(Si vous avez manqué le début de cet article, c’est ici)

ALLER PLUS LOIN, JUSTE À CÔTÉ.

Je suis à Fakarava. Un des spots les plus réputés de plongée du monde. Moi, David Strano! Je me retrouve ici par des ricochets de hasards qui m’étonneront toujours. C’était si improbable que cela pourrait suffire à mon ravissement.

Alors, j’ai voulu en profiter pour faire encore plus exceptionnel pour moi. Pour ne pas passer devant une opportunité sans la saisir. J’ai voulu oser une plongée de nuit. Plonger de nuit est, à entendre les commentaires de ceux qui l’ont déjà fait, une chose particulièrement forte en sensations. Se retrouver dans un milieu aqueux, dans le noir complet, à ne pouvoir respirer que par un tube, est une expérience que nous avons tous vécue.

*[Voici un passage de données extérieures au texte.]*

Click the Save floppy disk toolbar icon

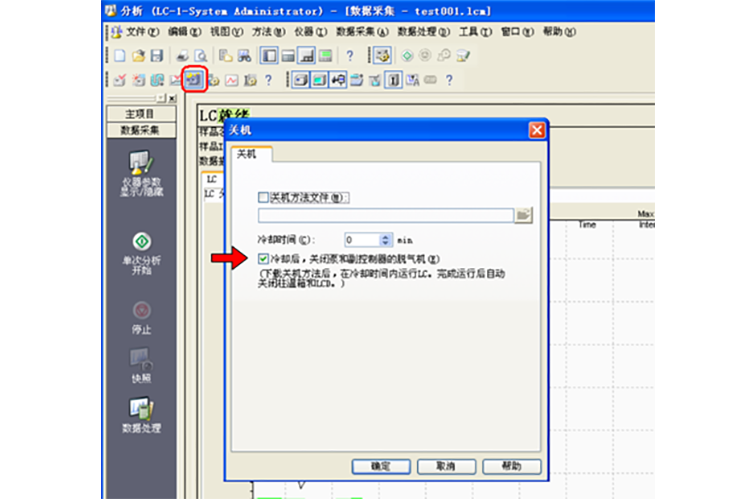coord(156,56)
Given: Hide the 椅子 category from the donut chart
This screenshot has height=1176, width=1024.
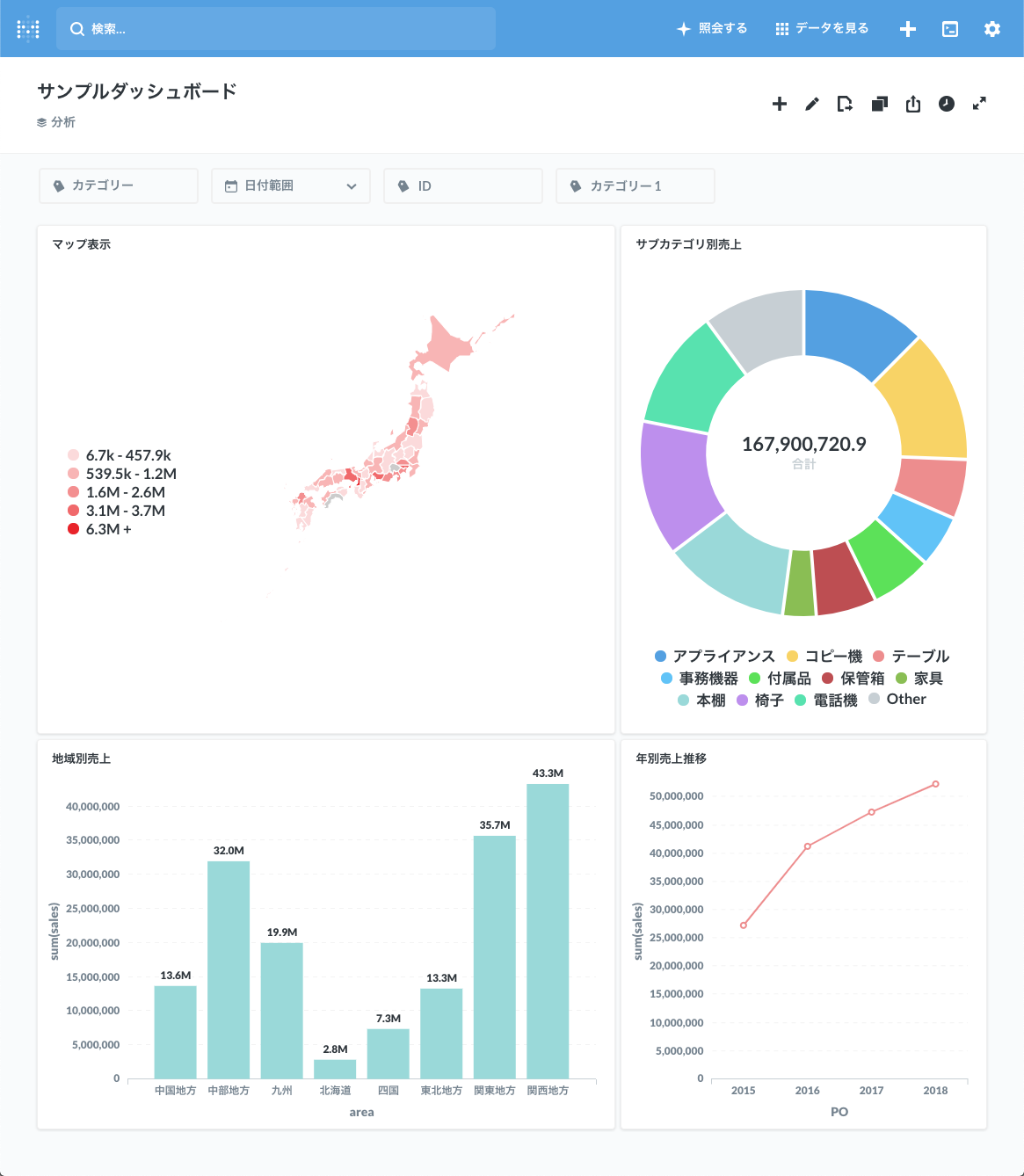Looking at the screenshot, I should pyautogui.click(x=761, y=700).
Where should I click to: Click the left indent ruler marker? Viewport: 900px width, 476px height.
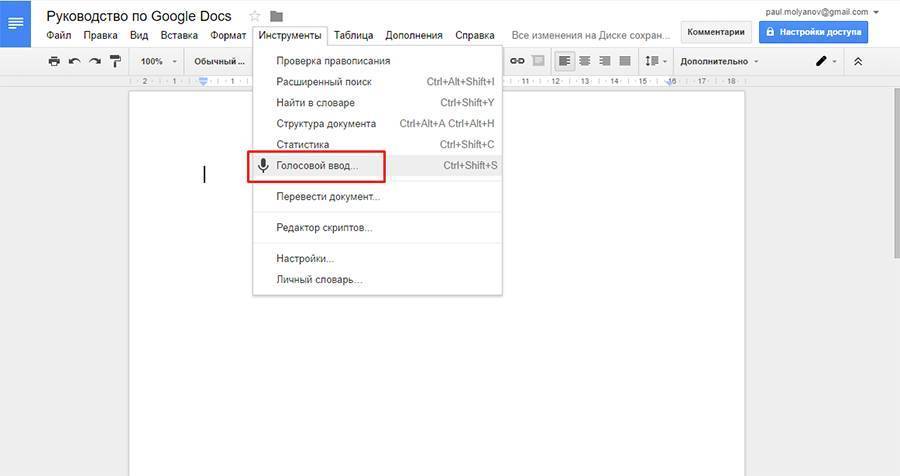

Mais, j’en conviens, aucun de nous n’en a de souvenir.

Refaire l’expérience peut être impressionnant. Là, en plus, ça va se passer au milieu des requins! Ajouter à l’eau et à la nuit, des centaines de Sélachimorphes affamés par une journée de diète, excités par l’émulation exponentielle que crée le goût du sang, dans le tourbillon de folie qui s’empare d’eux… Je dois avouer que c’est un acte qui m’a fait réfléchir un petit moment. Un moment très court en fait. Car après tout, j’ai conscience de n’être pas dans la liste des proies potentielles. Cela n’est pas sans risque, bien sûr. Mais le risque est partout en fait, ici et ailleurs. D’ailleurs, il y a à peine quelques jours, une monitrice a malheureusement eu une mâchoire de requin plantée dans son mollet. Ce n’est pas elle qui était visée. Un petit poisson, avec des requins aux trousses, avait dû passer entre les jambes de la malchanceuse et, dans l’instant, une mâchoire s’est jetée sur le mollet qui se trouvait là. J’ai vu la plaie et heureusement que le prédateur l’a recrachée immédiatement…

Mais il ne faut pas s’arrêter à ça. Et puis, objectivement, où ferai-je une expérience aussi sidérante si ce n’était pas ici?

Alors, il n’y a pas à hésiter. Je me suis donc porté volontaire pour une plongée nocturne!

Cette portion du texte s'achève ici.